African Wild Dog

An African Wild Dog is about the size of a German Shepherd, has long legs, large ears, a slender body with an average weight of 20-30kgs. They have unique black, yellow, brown and white mottled fur. Their scientific name Lycaon pictus means “painted wolf” due to their unusual coat colouration. These are the only dogs to have only four toes on the front foot as well as highly specialised hearing.

Other unique features include their pack structure, which is mostly made up of related males and a female from a different lineage. These dogs live in tightly bonded social groups of two to 30 individuals led by a dominant male and female.

They are an Endangered species  (IUCN).

Scientific classification

CHORDATA
Mammalia
CARNIVORA
Lycaon
pictus

Distribution & Habitat

African Wild Dogs live in a range of habitats including short-grass plains, semi-desert, bushy savannahs and upland forest.

African Wild Dogs have disappeared from much of their former range. The species is now virtually absent in West Africa, and greatly reduced in central Africa and north-east Africa. The largest populations remain in southern Africa and the southern part of east Africa. It is estimated that only 3000–5500 free-ranging wild dogs remain in Africa. Population size is continuing to decline as a result of ongoing conflict with human activities, infectious disease and habitat fragmentation.

Breeding

A female can have as many as 16 pups in a litter. Wild Dogs are the only predators that allow their young to feed on a kill before the adults. Adults will also return to regurgitate meat for members of the pack who remain behind caring for pups.

Taronga Western Plains Zoo has extensive experience working with African Wild Dogs having held the species since 1982. Keepers have become proficient in husbandry, breeding and pack development and movements, and have seen a large number of births in the program. The recent birth of four pups in May 2009 is very significant for the regional breeding program as it ensures genetic diversity within the captive African Wild Dog population.

Diet

African Wild Dogs mostly hunt medium-sized antelope. Their prey average around 50kg and may be as large as 200kg, whereas they only weigh 20–30kg. Other prey include Impala, Greater Kudu, Gazelle and Common Wildebeest. They will also give chase to larger species, such as Common Eland and African Buffalo, but rarely kill such prey. Wild Dogs also take very small prey such as hares, lizards and eggs, however these make a very small contribution to their diet.

Behaviour

They have unusual greeting behaviors, the most obvious being affectionate face licking.

Conservation Status

Endangered
Population Trend Decreasing
Year Assessed 2008
Source www.iucnredlist.org

Taronga's Conservation Work

Wildlife Conservation Research Unit, University of Oxford - 2009 Field Grant

Their population once numbered hundreds of thousands, but the African Wild Dog is now one of the African continent's most endangered animals. It is believed that fewer than 5000 Wild Dogs currently exist in the wild, and their range has declined from 33 to 15 countries. The largest populations exist in Botswana, Zimbabwe and Tanzania. The initial population reduction came during the early part of the century as a result of a very successful extermination campaign led by ranchers who feared the loss of livestock. Today, the effects of diseases (e.g. rabies, canine distemper, and parvovirus) spread by domestic dogs are having an even more devastating effect on Wild Dog numbers. Of additional concern is inbreeding due to the formation of genetically distinct groups of dogs in the southern and eastern regions of their current range.

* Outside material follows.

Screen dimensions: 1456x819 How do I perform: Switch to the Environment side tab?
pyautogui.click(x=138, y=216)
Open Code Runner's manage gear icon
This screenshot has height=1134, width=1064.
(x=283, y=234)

Historical data indicate that African Wild Dogs were once distributed throughout sub-Saharan Africa, from the desert (Lhote 1946) to mountain summits (Thesiger 1970), and probably were absent only from lowland rainforest and the driest desert (Schaller 1972). They have disappeared from much of their former range – 25 of 39 former range states no longer support populations (Fanshawe et al. 1997). The species is virtually eradicated from West Africa, and greatly reduced in central Africa and north-east Africa. The largest populations remain in southern Africa (especially northern Botswana, western Zimbabwe, eastern Namibia, and Kruger National Park, South Africa) and the southern part of East Africa (especially Tanzania and northern Mozambique).

Wild Carnivore Management in Tanzania

Improving local livestock husbandry is helping to prevent the conflict with farmers that threatens lions and African wild dogs in Tanzania.